Thursday, July 3, 2025

Iran faces two-year delay in Nuclear Programme: Pentagon

Pentagon reveals new facts about airstrikes on Iranian nuclear facility.
The Pentagon announced that recent U.S. airstrikes targeting Iranian nuclear sites have likely delayed Iran’s nuclear programme by up to two years. The strikes, conducted on June 22, hit three critical nuclear facilities in Iran.

Speaking to reporters on Wednesday, Pentagon spokesperson Sean Parnell stated that internal assessments estimate a significant setback to Iran’s capabilities.

“We have degraded their programme by one to two years — at least.

Intelligence assessments within the Department of Defense suggest the impact is closer to a full two-year delay,” Parnell said, although he did not provide specific evidence to support the estimate.

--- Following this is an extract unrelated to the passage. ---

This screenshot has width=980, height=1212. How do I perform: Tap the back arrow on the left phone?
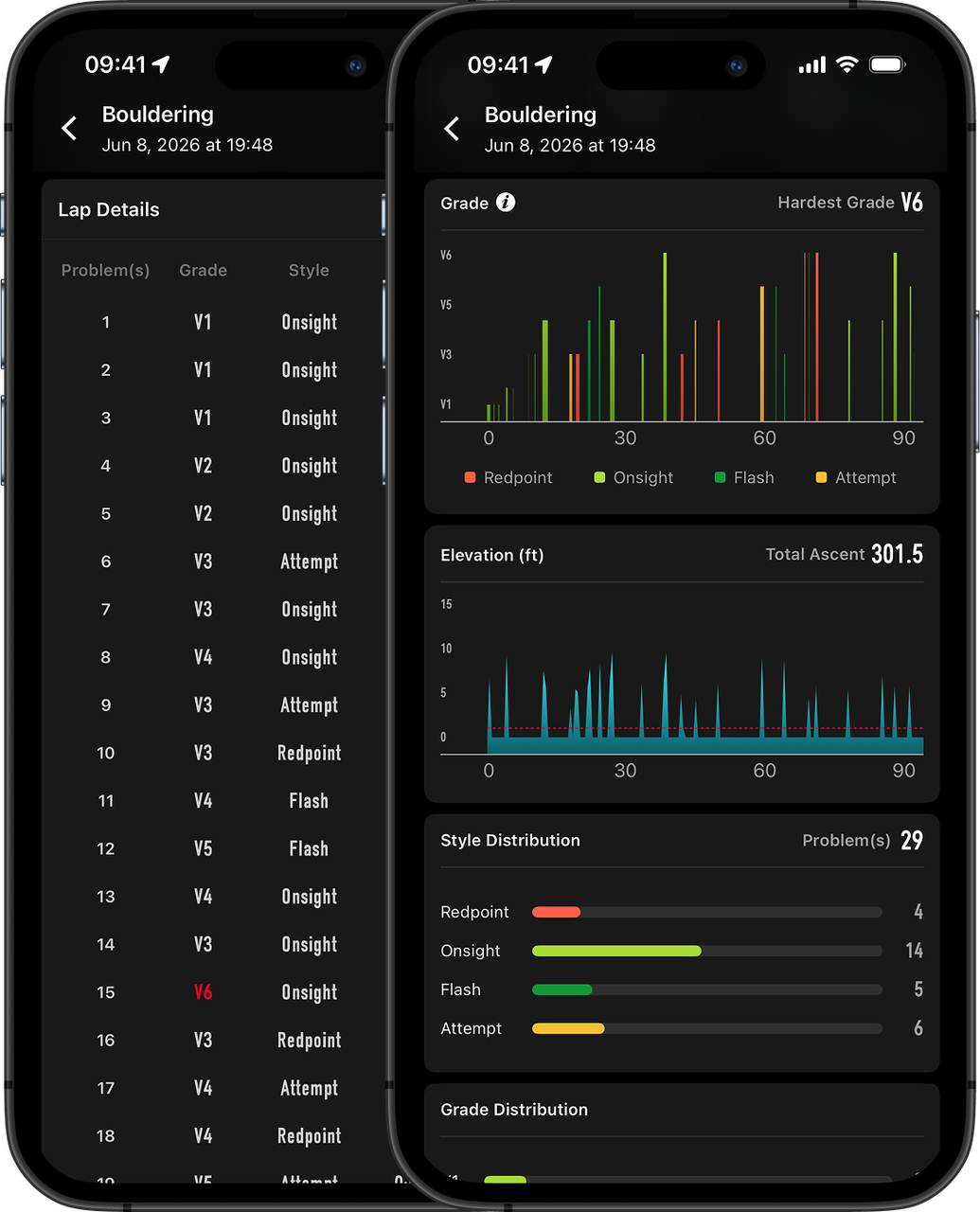[69, 129]
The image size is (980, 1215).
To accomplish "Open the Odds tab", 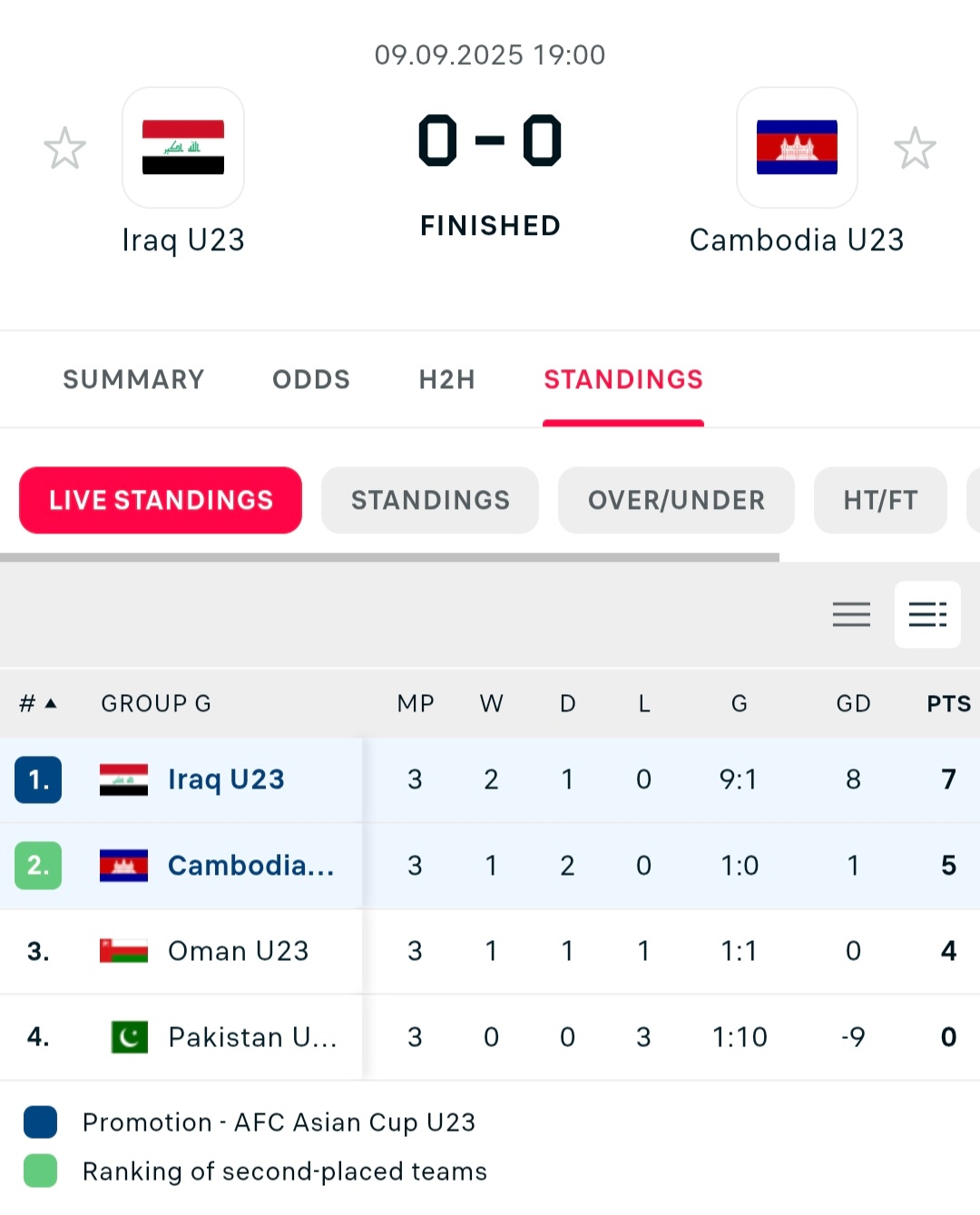I will pos(311,379).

The operation involved U.S. military bombers deploying more than a dozen 30,000-pound (13,600-kg) bunker-buster bombs, along with over two dozen Tomahawk land-attack cruise missiles, aimed precisely at Iran’s nuclear infrastructure.

While earlier reports had offered a more cautious outlook on the strikes' effectiveness, the Pentagon now believes the mission likely achieved its intended goals.

The evolving US intelligence about the impact of the strikes is being closely watched, after President Donald Trump said almost immediately after they took place that Iran's programme had been obliterated, language echoed by Parnell at Wednesday's briefing.

Such conclusions often take the US intelligence community weeks or more to determine.

"All of the intelligence that we've seen (has) led us to believe that Iran's – those facilities especially, have been completely obliterated," Parnell said.

Over the weekend, the head of the UN nuclear watchdog, Rafael Grossi, said that Iran could be producing enriched uranium in a few months, raising doubts about how effective US strikes to destroy Tehran's nuclear programme have been.

Several experts have also cautioned that Iran likely moved a stockpile of near weapons-grade highly enriched uranium out of the deeply buried Fordow site before the strikes and could be hiding it.

But US Defense Secretary Pete Hegseth said last week he was unaware of intelligence suggesting Iran had moved its highly enriched uranium to shield it from US strikes.

A preliminary assessment last week from the Defense Intelligence Agency suggested that the strikes may have only set back Iran's nuclear programme by months.

But Trump administration officials said that assessment was low confidence and had been overtaken by intelligence showing Iran's nuclear programme was severely damaged.

According to Iranian Foreign Minister Abbas Araqchi, the strikes on the Fordow nuclear site caused severe damage.

"No one exactly knows what has transpired in Fordow. That being said, what we know so far is that the facilities have been seriously and heavily damaged," Araqchi said in the interview broadcast by CBS News on Tuesday.